# The problem:
Output each entry in full so that the result matches the data exactly.

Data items
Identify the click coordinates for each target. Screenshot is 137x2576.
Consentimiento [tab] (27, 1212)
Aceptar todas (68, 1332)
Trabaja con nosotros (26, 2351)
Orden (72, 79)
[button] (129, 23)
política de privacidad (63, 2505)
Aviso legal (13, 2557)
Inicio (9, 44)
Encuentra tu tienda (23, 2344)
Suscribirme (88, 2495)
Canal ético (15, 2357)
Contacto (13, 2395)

# Answer box:
Identify the click coordinates for each target. Screenshot is 137x2576.
Consentimiento [tab] (27, 1212)
Aceptar todas (68, 1332)
Trabaja con nosotros (26, 2351)
Orden (72, 79)
[button] (129, 23)
política de privacidad (63, 2505)
Aviso legal (13, 2557)
Inicio (9, 44)
Encuentra tu tienda (23, 2344)
Suscribirme (88, 2495)
Canal ético (15, 2357)
Contacto (13, 2395)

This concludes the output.